EXERCISE GOAL »
Reproduce each line of the material below without changing anything.

Dataset items
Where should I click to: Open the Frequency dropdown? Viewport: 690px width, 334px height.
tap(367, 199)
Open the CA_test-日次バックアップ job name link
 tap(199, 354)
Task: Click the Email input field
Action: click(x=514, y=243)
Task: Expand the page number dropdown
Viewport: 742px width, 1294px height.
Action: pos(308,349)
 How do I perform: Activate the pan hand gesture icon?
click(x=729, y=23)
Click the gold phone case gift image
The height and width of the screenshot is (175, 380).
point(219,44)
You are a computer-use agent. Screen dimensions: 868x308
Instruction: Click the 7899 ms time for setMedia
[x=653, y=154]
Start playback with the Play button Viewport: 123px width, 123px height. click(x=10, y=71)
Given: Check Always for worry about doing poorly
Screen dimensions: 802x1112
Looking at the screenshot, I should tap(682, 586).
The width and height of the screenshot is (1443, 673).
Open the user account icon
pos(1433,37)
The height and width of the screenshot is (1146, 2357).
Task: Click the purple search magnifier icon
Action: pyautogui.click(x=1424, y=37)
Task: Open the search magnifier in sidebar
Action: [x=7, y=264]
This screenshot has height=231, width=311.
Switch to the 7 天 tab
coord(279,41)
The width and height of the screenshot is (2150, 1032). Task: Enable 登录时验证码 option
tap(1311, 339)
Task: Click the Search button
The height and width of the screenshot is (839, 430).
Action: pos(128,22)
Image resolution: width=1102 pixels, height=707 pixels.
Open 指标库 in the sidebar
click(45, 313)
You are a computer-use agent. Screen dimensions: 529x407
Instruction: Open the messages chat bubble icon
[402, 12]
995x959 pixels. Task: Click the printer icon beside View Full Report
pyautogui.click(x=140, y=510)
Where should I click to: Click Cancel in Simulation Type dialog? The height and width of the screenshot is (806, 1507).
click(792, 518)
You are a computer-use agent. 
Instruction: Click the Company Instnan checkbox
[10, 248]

EXPECTED ANSWER »
Where should I click to: Open the Frequency dropdown? Viewport: 690px width, 334px height.
tap(367, 199)
Open the CA_test-日次バックアップ job name link
 tap(199, 354)
Task: Click the Email input field
Action: click(x=514, y=243)
Task: Expand the page number dropdown
Viewport: 742px width, 1294px height.
Action: pos(308,349)
 How do I perform: Activate the pan hand gesture icon?
click(x=729, y=23)
Click the gold phone case gift image
The height and width of the screenshot is (175, 380).
point(219,44)
You are a computer-use agent. Screen dimensions: 868x308
Instruction: Click the 7899 ms time for setMedia
[x=653, y=154]
Start playback with the Play button Viewport: 123px width, 123px height. click(x=10, y=71)
Given: Check Always for worry about doing poorly
Screen dimensions: 802x1112
Looking at the screenshot, I should tap(682, 586).
The width and height of the screenshot is (1443, 673).
Open the user account icon
pos(1433,37)
The height and width of the screenshot is (1146, 2357).
Task: Click the purple search magnifier icon
Action: pyautogui.click(x=1424, y=37)
Task: Open the search magnifier in sidebar
Action: [x=7, y=264]
This screenshot has height=231, width=311.
Switch to the 7 天 tab
coord(279,41)
The width and height of the screenshot is (2150, 1032). Task: Enable 登录时验证码 option
tap(1311, 339)
Task: Click the Search button
The height and width of the screenshot is (839, 430).
Action: pos(128,22)
Image resolution: width=1102 pixels, height=707 pixels.
Open 指标库 in the sidebar
click(45, 313)
You are a computer-use agent. Screen dimensions: 529x407
Instruction: Open the messages chat bubble icon
[402, 12]
995x959 pixels. Task: Click the printer icon beside View Full Report
pyautogui.click(x=140, y=510)
Where should I click to: Click Cancel in Simulation Type dialog? The height and width of the screenshot is (806, 1507).
click(792, 518)
You are a computer-use agent. 
Instruction: Click the Company Instnan checkbox
[10, 248]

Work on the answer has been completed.